The exercise —
From the passage on academic integrity, pull out the stretch from "To probe how" through "the third dimension.", word for word.

To probe how the participants handled grey-zone situations calling for context-sensitive judgement, we asked them to evaluate whether, in their opinion, various actions contravened the rules applying to them. Four questions were asked for each of the first two dimensions of academic integrity under consideration in the study, and three questions were asked for the third dimension.
Beginning with plagiarism and citation practice, participants were presented with four scenarios representing different degrees of plagiarising ranging from copying an entire page to copying a central point alone (see Fig. 2). It is worth noticing that just under half of the participants (48%) perceived copying an entire page stating a central point without quotation marks as a serious violation. Furthermore, 20% stated that it is not against the rules to copy a short paragraph without quotation marks but including a reference. The participants did seem to recognise, however, that there is a difference between copying an entire page and copying only a short paragraph, as they clearly considered the latter to be a less serious violation or not a violation at all.
Relatively few of the participants used the options ‘The rules are unclear’ or ‘It depends on the situation’. Thus 11% used one of these options for the first question, 12% for the second question, and 17% and 19%, respectively, for the last two question.
Where collaboration was concerned, the participants were presented with four situations involving aspects of collaboration – namely, buying assignments, comparing answers with others, receiving help from others and free-riding (see Fig. 3 for details). More than 70% of them considered it a serious violation to pay someone to write an assignment for them. They were more divided on the other questions, but again here relatively few used the options ‘The rules are unclear’ or ‘It depends on the situation’. Only 18% of the participants used one of these options for the second question (comparing answers), and respectively 21% and 25% used one of the options for the two last questions (receiving help from others and authorship attribution).
Finally, the participants were given three questions about different ways of justifying the exclusion of deviating data. The first two probed whether the participants saw a difference between removing deviating data when the cause of the deviation is known and doing so when the cause is unknown. The last question focused on whether the participants regarded the construction of data and simple filtration of data differently. For all three questions a significant minority (24–27%) chose the option ‘I don’t know’, while a smaller percentage (14–17%) chose the options ‘The rules are unclear’ or ‘It depends on the situation’ (Fig. 4). Although the participants were divided in their answers to all three questions, there were only small changes in the distribution of answers.
Academic integrity training and its impact on uncertainty
Approximately one third (34%) of the participants reported that they had attended dedicated training on academic integrity; either course/lecture or e-learning session (Table 7). The majority of them had received some form of training delivered in other ways (Table 8), either through comments from instructors on written work and/or assignments (44%), courses not dedicated to academic integrity (20%) or discussions with teachers outside classes (17%) (pooled share of those who had engaged with one or more of these forms of training: 60%), or in informal settings such as discussions with friends or other students (46%).

Dataset excerpts —
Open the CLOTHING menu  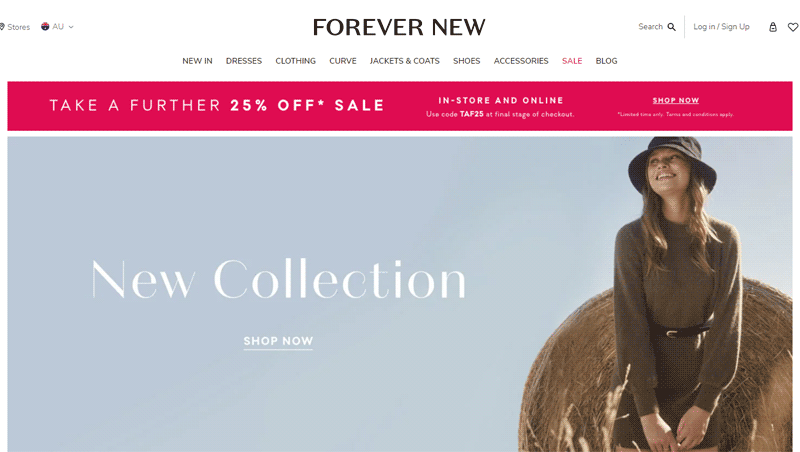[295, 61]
---
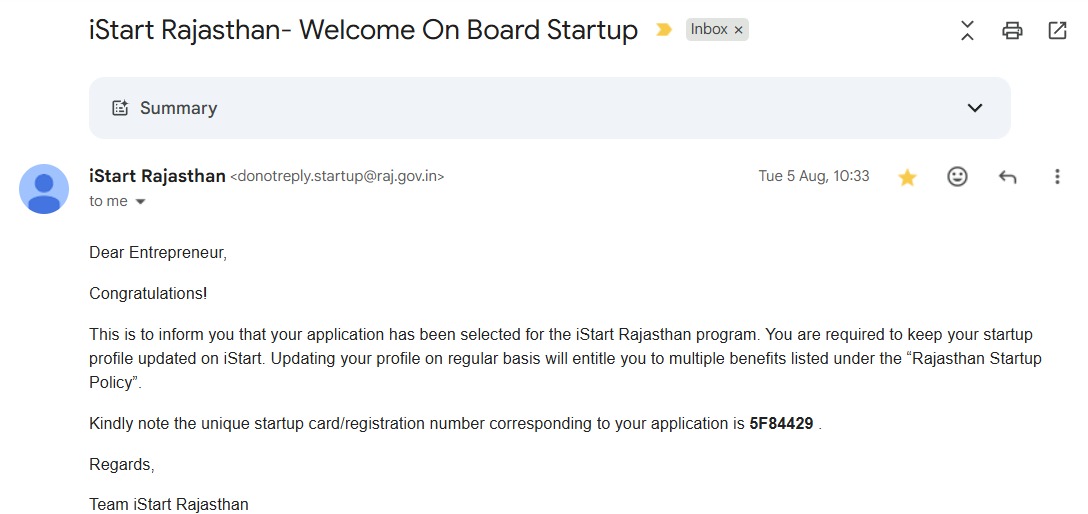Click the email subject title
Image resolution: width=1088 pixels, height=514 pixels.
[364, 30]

Solution to this task —
To probe how the participants handled grey-zone situations calling for context-sensitive judgement, we asked them to evaluate whether, in their opinion, various actions contravened the rules applying to them. Four questions were asked for each of the first two dimensions of academic integrity under consideration in the study, and three questions were asked for the third dimension.